YAML to JSON Converter
Convert YAML configuration files and data to JSON format instantly. Free online YAML to JSON converter, no signup needed, runs in your browser.
Convert YAML Configuration to JSON in One Step
YAML has become the dominant format for configuration files in modern software development—Docker Compose files, Kubernetes manifests, GitHub Actions workflows, Ansible playbooks, Helm charts, and countless application configuration files all use YAML. JSON is the dominant format for APIs, data exchange, and JavaScript applications. These two worlds overlap constantly: testing tools that accept JSON schemas, APIs that need to receive configuration data, documentation systems that expect JSON, and data pipelines that consume JSON all regularly require YAML content to be converted.
Our free YAML to JSON converter handles this transformation instantly in your browser. Paste your YAML, click convert, and receive valid, formatted JSON that you can use directly in any JSON-consuming context. The conversion parses your YAML according to the YAML 1.2 specification, resolves any anchors and aliases, and produces equivalent JSON output with proper type representation for strings, numbers, booleans, null values, objects, and arrays.
Why YAML and JSON Coexist in Modern Development
YAML and JSON have different design philosophies that make each more suited to different use cases, which is why both remain heavily used despite covering much of the same ground.

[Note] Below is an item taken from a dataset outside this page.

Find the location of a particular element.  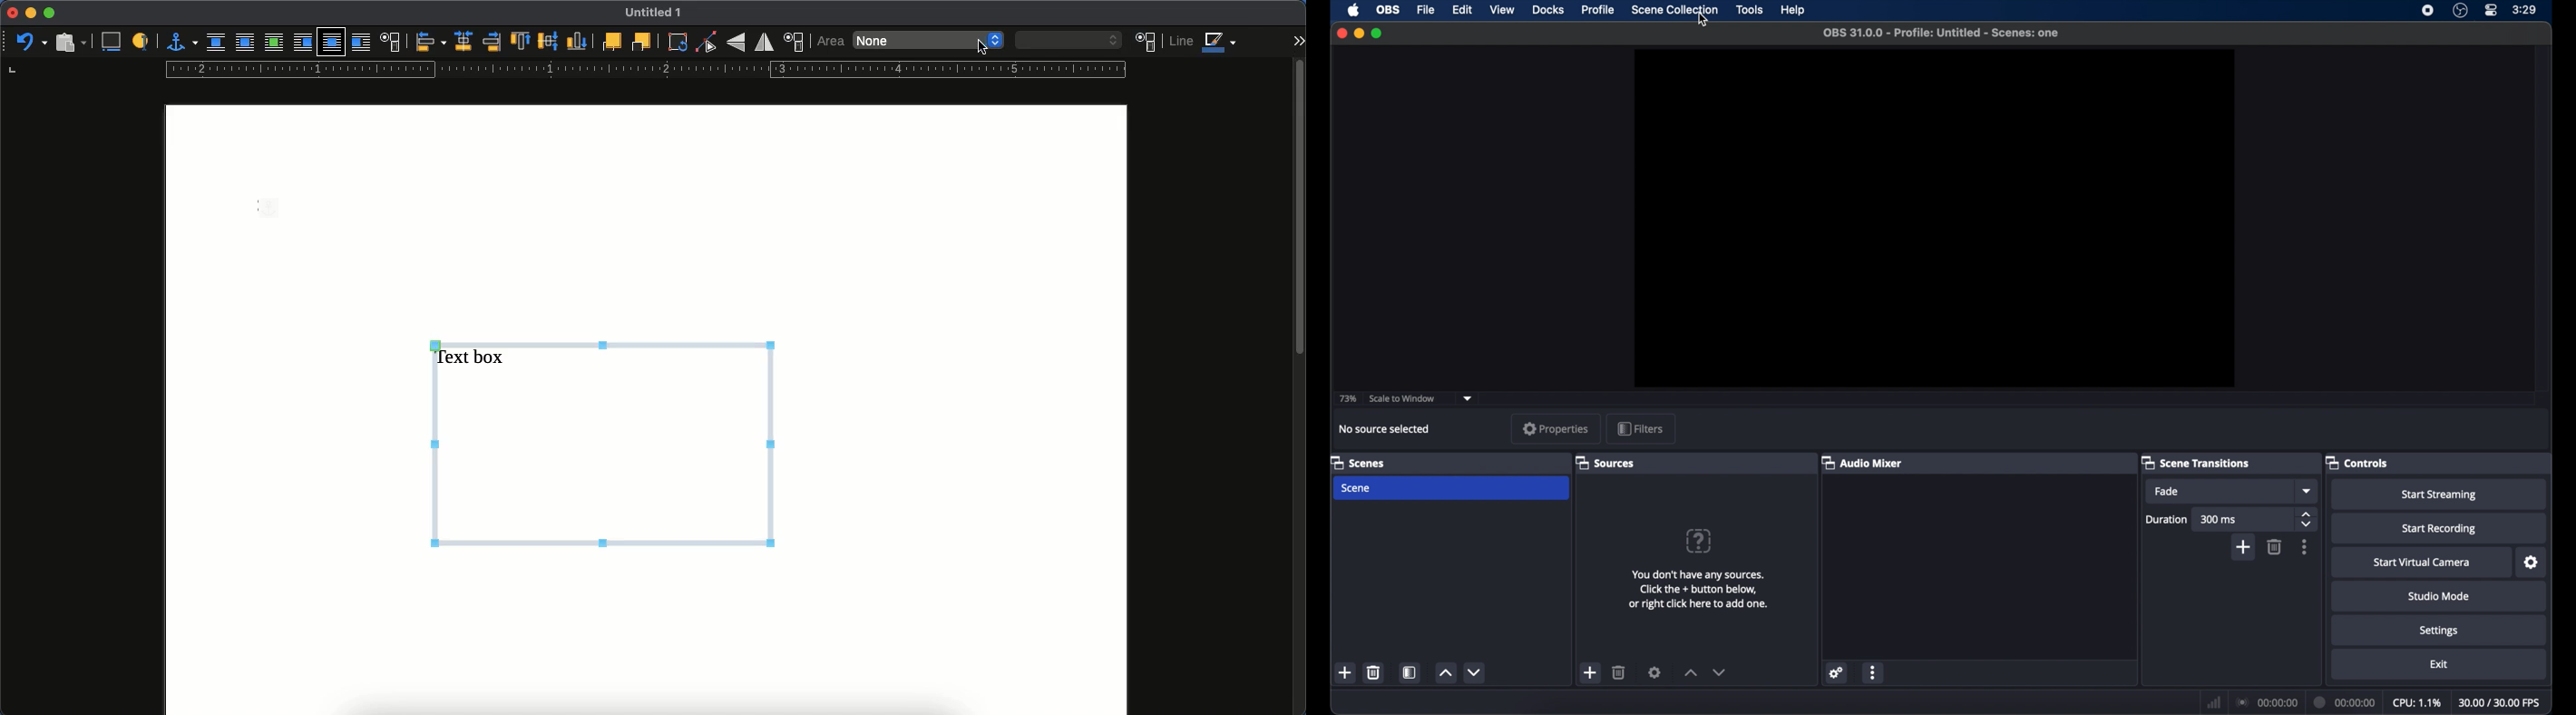

optimal is located at coordinates (273, 44).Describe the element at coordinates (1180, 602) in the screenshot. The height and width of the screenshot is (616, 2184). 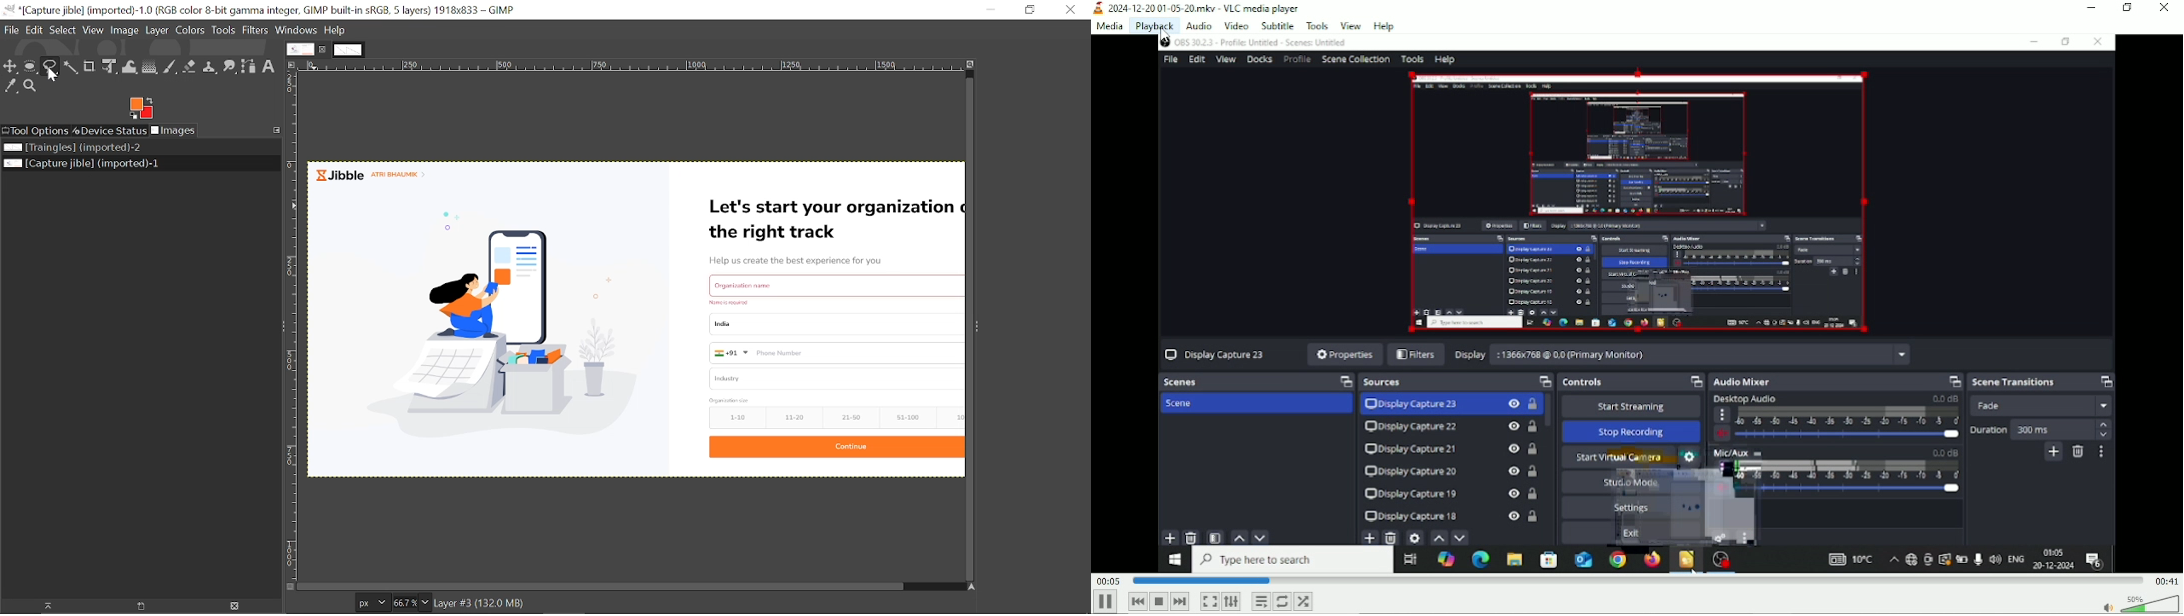
I see `Next` at that location. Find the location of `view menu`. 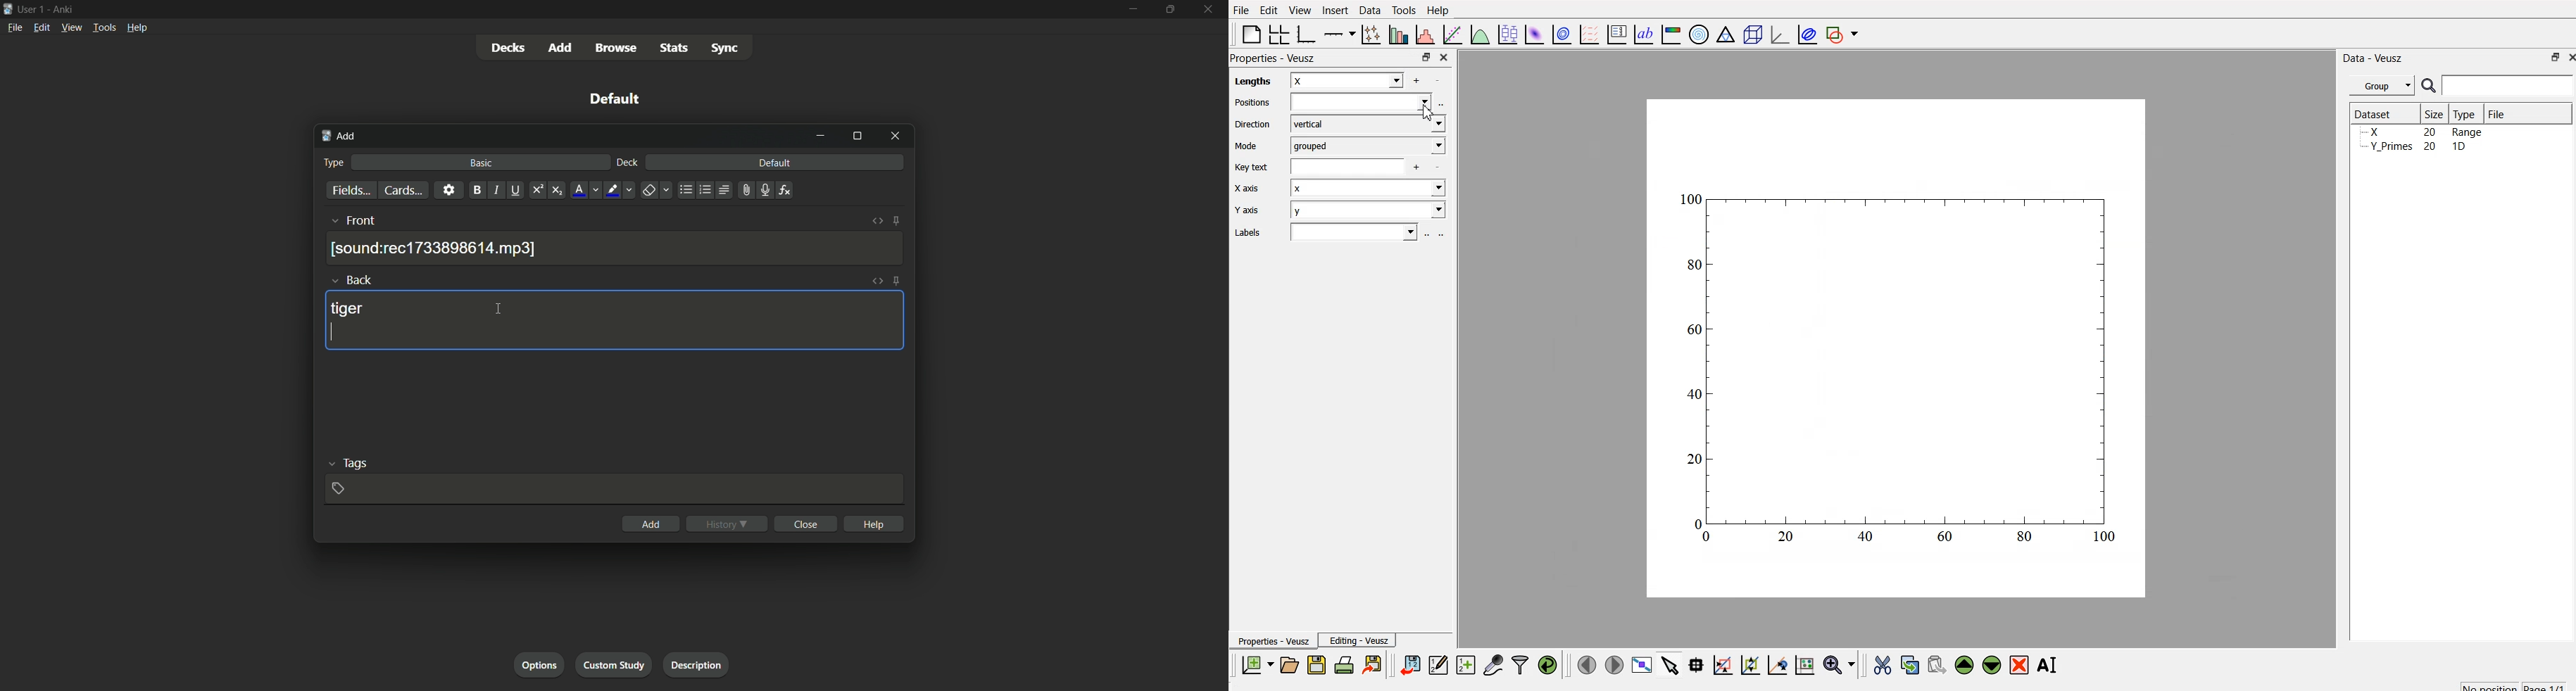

YAML was designed for human readability—the syntax is clean and minimal, relying on indentation rather than brackets and braces, with no required quoting around string values and no commas needed at line endings. For configuration files that humans write and maintain by hand, YAML is significantly less error-prone and easier to read than JSON. Comments are supported, making it possible to document configuration choices inline. The terseness of YAML is a genuine productivity advantage for anyone writing configuration files regularly.
JSON was designed for machine interchange and JavaScript compatibility. It's a strict, unambiguous format where every structural element is explicitly marked—opening and closing braces, quoted keys, commas between items. This strictness makes JSON extremely predictable for parsers and eliminates the ambiguity that YAML's flexibility can introduce (like the infamous "Norway problem" where "NO" parses as a boolean `false` rather than the country code string "NO" in some YAML parsers). JSON's compatibility with JavaScript's native object syntax made it the natural format for web APIs.
Common Scenarios Requiring YAML-to-JSON Conversion
OpenAPI / Swagger Specification Processing
OpenAPI specifications—the machine-readable descriptions of REST API endpoints, parameters, and schemas—are written in either YAML or JSON. Many API documentation generators, API testing tools, and code generation utilities accept both formats, but some tools specifically require JSON. Converting an OpenAPI YAML spec to JSON lets you use it with tools that don't support YAML input directly.
Kubernetes Configuration in JSON Contexts
Kubernetes resources are defined in YAML in production workflows, but the Kubernetes API itself accepts both YAML and JSON. When writing automation scripts that interact with the Kubernetes API directly, testing configurations programmatically, or feeding Kubernetes resource definitions into tools that parse JSON, converting the YAML manifests to JSON is a common intermediate step.
GitHub Actions and CI/CD Workflow Testing
GitHub Actions workflows are written in YAML. When validating workflow syntax, testing workflow logic with external tools, or generating workflow files programmatically from a different system, having the workflow data in JSON format can be more convenient for programmatic handling than parsing YAML directly.
Configuration Management and Infrastructure as Code
Ansible, Helm, and other infrastructure-as-code tools use YAML for their configurations. When those configurations need to be processed by systems that consume JSON—logging platforms, configuration management databases, documentation generators—conversion is required. Our tool handles the structural transformation without requiring any scripting or library installation.
Understanding YAML Types and Their JSON Equivalents
YAML supports a richer set of native types than JSON, and the conversion handles each appropriately. YAML strings that don't require quoting become JSON strings. YAML integers and floats become JSON numbers. YAML booleans (`true`, `false`, `yes`, `no`, `on`, `off` in YAML 1.1; only `true` and `false` in YAML 1.2) become JSON booleans. YAML `null` and `~` become JSON `null`. YAML mappings become JSON objects. YAML sequences become JSON arrays.
One important consideration: YAML allows unquoted strings that might look like other types. The string `"42"` in quotes and the integer `42` without quotes are different YAML values—the first is a string, the second is a number. Context matters, and if your YAML configuration relies on values being interpreted as specific types, verify that the conversion produces the expected JSON types by checking the output before using it in a type-sensitive context.
Free, Private, and Instant
The YAML to JSON converter runs entirely in your browser. No YAML content you paste in is transmitted to any server or stored anywhere—this is particularly important for YAML configuration files that may contain API keys, passwords, or other credentials that should never leave your device. The tool is completely free with no account required. Convert any YAML file to JSON in seconds, from any device with a modern browser.